Doreen still didn’t get it, and said so. “I don’t get it.”
“I made a police report this morning,” I told her. “The National Enquirer always follows up stuff like that if there’s a famous name involved, just in case it leads to something they can use. They have everybody’s license plate numbers, they follow people, they’re everywhere. Do you have a scrapbook?”
“I don’t lead that kind of life,” she said. “Why?”
“In a week or two,” I told her, “you’ll have a nice newspaper photograph of the two of us, suitable for framing, coming out of our love nest.”
14
Robinson treated Doreen exactly like a stray cat I might have brought in on a rainy night — distant sympathy not quite covering a fastidious conviction that this creature is probably flea-ridden. In lieu of putting a saucer of milk on the kitchen floor, he took her away to one of the guest rooms, plied her with thick towels, and urged her to take a good long soak in the tub. In the meantime I phoned Bly to tell her I hadn’t forgotten tonight’s dinner and to ask her what the Arabic word was for “lightning.”
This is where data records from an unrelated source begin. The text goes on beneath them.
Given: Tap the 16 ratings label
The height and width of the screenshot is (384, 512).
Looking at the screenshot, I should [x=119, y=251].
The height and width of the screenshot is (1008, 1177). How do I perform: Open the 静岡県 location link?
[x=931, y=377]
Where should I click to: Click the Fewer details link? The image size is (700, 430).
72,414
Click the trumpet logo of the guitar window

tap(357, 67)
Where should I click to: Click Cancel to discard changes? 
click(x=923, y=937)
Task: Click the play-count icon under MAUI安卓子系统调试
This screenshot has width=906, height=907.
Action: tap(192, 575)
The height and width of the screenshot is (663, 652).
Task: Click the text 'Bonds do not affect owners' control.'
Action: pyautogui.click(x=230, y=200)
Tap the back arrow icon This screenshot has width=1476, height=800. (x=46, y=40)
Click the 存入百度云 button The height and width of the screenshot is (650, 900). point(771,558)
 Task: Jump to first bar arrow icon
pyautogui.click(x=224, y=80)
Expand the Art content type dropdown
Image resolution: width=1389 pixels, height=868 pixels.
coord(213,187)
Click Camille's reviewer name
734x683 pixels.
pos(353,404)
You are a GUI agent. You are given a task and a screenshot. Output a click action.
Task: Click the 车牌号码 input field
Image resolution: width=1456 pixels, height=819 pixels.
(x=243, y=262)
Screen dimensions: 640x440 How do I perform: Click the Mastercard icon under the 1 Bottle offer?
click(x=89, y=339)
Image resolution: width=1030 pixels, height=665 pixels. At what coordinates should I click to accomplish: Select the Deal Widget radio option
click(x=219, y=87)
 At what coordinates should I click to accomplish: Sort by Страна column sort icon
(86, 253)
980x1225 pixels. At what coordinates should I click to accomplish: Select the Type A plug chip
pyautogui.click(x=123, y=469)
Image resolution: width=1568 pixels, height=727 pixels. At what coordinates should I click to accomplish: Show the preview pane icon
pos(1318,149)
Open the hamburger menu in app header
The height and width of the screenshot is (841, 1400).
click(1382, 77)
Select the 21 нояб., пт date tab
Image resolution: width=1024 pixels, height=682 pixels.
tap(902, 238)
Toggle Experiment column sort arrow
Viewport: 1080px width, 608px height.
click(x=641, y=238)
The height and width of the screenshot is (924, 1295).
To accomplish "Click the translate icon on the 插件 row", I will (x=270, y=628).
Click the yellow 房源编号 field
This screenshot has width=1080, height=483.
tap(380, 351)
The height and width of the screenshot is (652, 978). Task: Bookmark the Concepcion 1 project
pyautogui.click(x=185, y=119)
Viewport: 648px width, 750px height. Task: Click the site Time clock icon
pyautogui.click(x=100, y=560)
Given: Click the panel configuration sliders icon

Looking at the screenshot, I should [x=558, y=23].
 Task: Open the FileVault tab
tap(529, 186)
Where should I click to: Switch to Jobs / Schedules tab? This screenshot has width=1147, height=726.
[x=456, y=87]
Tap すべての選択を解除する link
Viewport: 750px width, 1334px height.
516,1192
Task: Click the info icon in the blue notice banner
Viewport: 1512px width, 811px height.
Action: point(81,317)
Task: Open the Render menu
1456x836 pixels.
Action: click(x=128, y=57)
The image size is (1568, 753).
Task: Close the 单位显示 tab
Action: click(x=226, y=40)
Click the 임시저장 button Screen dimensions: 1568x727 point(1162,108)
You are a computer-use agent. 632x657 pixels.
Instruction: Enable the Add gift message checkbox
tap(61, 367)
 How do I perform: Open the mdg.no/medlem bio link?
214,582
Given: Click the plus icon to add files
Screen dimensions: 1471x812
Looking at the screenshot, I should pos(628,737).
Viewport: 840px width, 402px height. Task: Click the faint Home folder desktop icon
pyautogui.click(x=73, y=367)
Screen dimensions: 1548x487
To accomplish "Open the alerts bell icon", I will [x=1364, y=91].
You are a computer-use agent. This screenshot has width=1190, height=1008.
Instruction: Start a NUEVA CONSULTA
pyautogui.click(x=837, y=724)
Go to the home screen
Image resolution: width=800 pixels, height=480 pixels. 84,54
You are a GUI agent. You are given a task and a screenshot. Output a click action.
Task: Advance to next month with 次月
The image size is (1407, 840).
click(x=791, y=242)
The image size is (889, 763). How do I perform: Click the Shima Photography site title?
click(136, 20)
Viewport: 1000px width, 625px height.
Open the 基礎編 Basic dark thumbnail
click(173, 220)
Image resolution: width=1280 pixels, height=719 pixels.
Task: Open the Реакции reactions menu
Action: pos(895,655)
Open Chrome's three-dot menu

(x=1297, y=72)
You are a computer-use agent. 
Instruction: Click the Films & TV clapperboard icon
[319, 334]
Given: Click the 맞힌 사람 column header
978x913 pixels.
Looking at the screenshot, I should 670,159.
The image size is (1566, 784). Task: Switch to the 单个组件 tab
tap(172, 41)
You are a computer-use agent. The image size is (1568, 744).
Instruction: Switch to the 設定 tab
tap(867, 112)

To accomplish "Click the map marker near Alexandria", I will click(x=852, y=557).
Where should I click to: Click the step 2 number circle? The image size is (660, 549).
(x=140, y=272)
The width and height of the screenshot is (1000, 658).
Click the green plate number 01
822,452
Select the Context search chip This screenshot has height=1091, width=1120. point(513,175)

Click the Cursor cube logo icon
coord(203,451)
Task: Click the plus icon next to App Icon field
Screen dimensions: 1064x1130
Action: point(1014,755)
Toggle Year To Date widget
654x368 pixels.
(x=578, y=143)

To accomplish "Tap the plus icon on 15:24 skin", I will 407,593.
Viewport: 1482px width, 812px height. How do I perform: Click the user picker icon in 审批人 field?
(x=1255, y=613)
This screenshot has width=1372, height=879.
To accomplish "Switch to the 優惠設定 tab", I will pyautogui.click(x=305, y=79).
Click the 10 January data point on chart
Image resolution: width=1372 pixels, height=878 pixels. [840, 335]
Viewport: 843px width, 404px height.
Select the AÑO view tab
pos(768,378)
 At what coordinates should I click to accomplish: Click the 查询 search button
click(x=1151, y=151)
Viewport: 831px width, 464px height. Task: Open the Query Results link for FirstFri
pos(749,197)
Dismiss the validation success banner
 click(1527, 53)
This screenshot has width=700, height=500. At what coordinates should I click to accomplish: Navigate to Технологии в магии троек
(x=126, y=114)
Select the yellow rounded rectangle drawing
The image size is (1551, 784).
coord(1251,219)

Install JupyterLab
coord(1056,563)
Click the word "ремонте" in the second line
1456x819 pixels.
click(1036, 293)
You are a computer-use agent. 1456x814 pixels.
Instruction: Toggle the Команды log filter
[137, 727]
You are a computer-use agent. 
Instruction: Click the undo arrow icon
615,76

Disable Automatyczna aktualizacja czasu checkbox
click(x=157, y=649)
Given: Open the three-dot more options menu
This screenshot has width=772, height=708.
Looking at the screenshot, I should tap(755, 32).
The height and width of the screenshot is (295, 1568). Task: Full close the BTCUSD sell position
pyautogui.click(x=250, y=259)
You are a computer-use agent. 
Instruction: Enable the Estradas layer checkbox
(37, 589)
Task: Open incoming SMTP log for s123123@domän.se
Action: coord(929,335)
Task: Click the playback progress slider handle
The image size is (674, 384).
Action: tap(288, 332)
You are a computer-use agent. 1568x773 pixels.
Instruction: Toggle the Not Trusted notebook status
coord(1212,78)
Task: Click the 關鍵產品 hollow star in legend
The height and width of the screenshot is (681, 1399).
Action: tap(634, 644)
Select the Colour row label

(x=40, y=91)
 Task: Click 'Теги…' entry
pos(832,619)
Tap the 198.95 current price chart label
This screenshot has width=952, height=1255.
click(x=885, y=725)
The reason for this strange request was something Doreen had said on the way over. I’d mentioned the poolman’s van having been in the drive when I’d made my failed attempt to find Ross at home, and she said, “The Steno girls? Maybe that’s the whole secret; they were in there screwing.”
“No, no,” I said. “A pool-cleaning service.”
“Sure. Steno Pools. Don’t you know them?”
“I don’t think so. Are we talking about the same thing?”
She nodded, her expression cynical. “It’s one of our very local kinda gimmicks,” she said. “Steno Pools, the all-girl pool-cleaning service. They come around in their hot pants and halters and bend over the pool a lot, and nobody gives a shit if they miss a couple leaves. Ross has used them ever since I’ve known him, but I don’t think he’s ever actually scored with any.”
“Well, he’s stopped using them now,” I said. “There was some scruffy van there from an outfit called Barq.”
“Barak?” she asked, surprised.
So I spelled it, and then she spelled hers, and explained, “That’s Hebrew for ‘lightning.’ My father made me learn Hebrew for three years, just in case I ever wanted to go live on a kibbutz, which tells you how much he knew me. Now every foreign language sounds like Hebrew to me. When those guys broke into the house back there, at first I even thought they were talking Hebrew.”